# Given data:
..............................

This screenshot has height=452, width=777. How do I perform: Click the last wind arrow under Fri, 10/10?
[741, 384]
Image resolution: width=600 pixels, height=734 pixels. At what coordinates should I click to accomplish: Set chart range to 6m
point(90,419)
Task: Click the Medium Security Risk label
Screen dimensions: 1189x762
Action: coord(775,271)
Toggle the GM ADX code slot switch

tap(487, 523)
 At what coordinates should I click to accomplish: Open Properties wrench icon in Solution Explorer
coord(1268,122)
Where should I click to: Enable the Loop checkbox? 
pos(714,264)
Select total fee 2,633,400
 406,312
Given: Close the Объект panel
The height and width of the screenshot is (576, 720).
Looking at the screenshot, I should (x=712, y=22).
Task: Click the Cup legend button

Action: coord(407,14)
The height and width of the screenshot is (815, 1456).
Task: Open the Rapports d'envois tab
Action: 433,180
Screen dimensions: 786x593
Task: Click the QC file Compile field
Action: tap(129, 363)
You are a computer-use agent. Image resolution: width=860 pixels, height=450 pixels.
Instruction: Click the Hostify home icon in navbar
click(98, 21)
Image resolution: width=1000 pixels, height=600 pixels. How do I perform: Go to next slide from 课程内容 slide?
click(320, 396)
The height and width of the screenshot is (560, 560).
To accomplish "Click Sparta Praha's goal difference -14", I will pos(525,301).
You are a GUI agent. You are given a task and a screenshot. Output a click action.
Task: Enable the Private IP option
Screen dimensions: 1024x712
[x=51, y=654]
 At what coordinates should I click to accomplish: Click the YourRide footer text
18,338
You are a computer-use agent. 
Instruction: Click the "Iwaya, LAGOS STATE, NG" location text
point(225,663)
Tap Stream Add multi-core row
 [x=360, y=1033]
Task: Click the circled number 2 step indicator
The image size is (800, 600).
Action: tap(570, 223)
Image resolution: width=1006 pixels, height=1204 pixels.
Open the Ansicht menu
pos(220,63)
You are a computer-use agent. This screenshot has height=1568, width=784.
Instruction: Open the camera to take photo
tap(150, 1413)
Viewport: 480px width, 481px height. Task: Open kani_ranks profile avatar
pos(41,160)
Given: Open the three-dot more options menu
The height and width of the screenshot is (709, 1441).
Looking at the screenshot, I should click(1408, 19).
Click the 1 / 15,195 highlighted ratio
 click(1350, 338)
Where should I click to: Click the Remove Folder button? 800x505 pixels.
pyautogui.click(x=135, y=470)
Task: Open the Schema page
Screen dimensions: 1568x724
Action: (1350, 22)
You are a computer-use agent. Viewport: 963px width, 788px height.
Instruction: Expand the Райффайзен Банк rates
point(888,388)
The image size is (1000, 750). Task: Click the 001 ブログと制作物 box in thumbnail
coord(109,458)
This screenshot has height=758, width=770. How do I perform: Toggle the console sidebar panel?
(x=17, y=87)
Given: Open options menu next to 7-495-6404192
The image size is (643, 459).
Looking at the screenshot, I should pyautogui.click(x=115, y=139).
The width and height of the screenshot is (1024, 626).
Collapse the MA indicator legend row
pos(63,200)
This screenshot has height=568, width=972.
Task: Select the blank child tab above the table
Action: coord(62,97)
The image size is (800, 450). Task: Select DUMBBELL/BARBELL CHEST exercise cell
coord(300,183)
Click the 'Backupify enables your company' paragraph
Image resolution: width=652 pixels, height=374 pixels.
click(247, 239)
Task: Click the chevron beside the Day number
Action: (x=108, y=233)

..............................

# What you will do:
Go through the records and set each one down again, unchanged.

# Written solution:
This screenshot has height=452, width=777. How do I perform: Click the last wind arrow under Fri, 10/10?
[741, 384]
Image resolution: width=600 pixels, height=734 pixels. At what coordinates should I click to accomplish: Set chart range to 6m
point(90,419)
Task: Click the Medium Security Risk label
Screen dimensions: 1189x762
Action: coord(775,271)
Toggle the GM ADX code slot switch

tap(487, 523)
 At what coordinates should I click to accomplish: Open Properties wrench icon in Solution Explorer
coord(1268,122)
Where should I click to: Enable the Loop checkbox? 
pos(714,264)
Select total fee 2,633,400
 406,312
Given: Close the Объект panel
The height and width of the screenshot is (576, 720).
Looking at the screenshot, I should (x=712, y=22).
Task: Click the Cup legend button

Action: coord(407,14)
The height and width of the screenshot is (815, 1456).
Task: Open the Rapports d'envois tab
Action: 433,180
Screen dimensions: 786x593
Task: Click the QC file Compile field
Action: tap(129, 363)
You are a computer-use agent. Image resolution: width=860 pixels, height=450 pixels.
Instruction: Click the Hostify home icon in navbar
click(98, 21)
Image resolution: width=1000 pixels, height=600 pixels. How do I perform: Go to next slide from 课程内容 slide?
click(320, 396)
The height and width of the screenshot is (560, 560).
To accomplish "Click Sparta Praha's goal difference -14", I will pos(525,301).
You are a GUI agent. You are given a task and a screenshot. Output a click action.
Task: Enable the Private IP option
Screen dimensions: 1024x712
[x=51, y=654]
 At what coordinates should I click to accomplish: Click the YourRide footer text
18,338
You are a computer-use agent. 
Instruction: Click the "Iwaya, LAGOS STATE, NG" location text
point(225,663)
Tap Stream Add multi-core row
 [x=360, y=1033]
Task: Click the circled number 2 step indicator
The image size is (800, 600).
Action: tap(570, 223)
Image resolution: width=1006 pixels, height=1204 pixels.
Open the Ansicht menu
pos(220,63)
You are a computer-use agent. This screenshot has height=1568, width=784.
Instruction: Open the camera to take photo
tap(150, 1413)
Viewport: 480px width, 481px height. Task: Open kani_ranks profile avatar
pos(41,160)
Given: Open the three-dot more options menu
The height and width of the screenshot is (709, 1441).
Looking at the screenshot, I should click(1408, 19).
Click the 1 / 15,195 highlighted ratio
 click(1350, 338)
Where should I click to: Click the Remove Folder button? 800x505 pixels.
pyautogui.click(x=135, y=470)
Task: Open the Schema page
Screen dimensions: 1568x724
Action: (1350, 22)
You are a computer-use agent. Viewport: 963px width, 788px height.
Instruction: Expand the Райффайзен Банк rates
point(888,388)
The image size is (1000, 750). Task: Click the 001 ブログと制作物 box in thumbnail
coord(109,458)
This screenshot has height=758, width=770. How do I perform: Toggle the console sidebar panel?
(x=17, y=87)
Given: Open options menu next to 7-495-6404192
The image size is (643, 459).
Looking at the screenshot, I should pyautogui.click(x=115, y=139).
The width and height of the screenshot is (1024, 626).
Collapse the MA indicator legend row
pos(63,200)
This screenshot has height=568, width=972.
Task: Select the blank child tab above the table
Action: coord(62,97)
The image size is (800, 450). Task: Select DUMBBELL/BARBELL CHEST exercise cell
coord(300,183)
Click the 'Backupify enables your company' paragraph
Image resolution: width=652 pixels, height=374 pixels.
click(247, 239)
Task: Click the chevron beside the Day number
Action: (x=108, y=233)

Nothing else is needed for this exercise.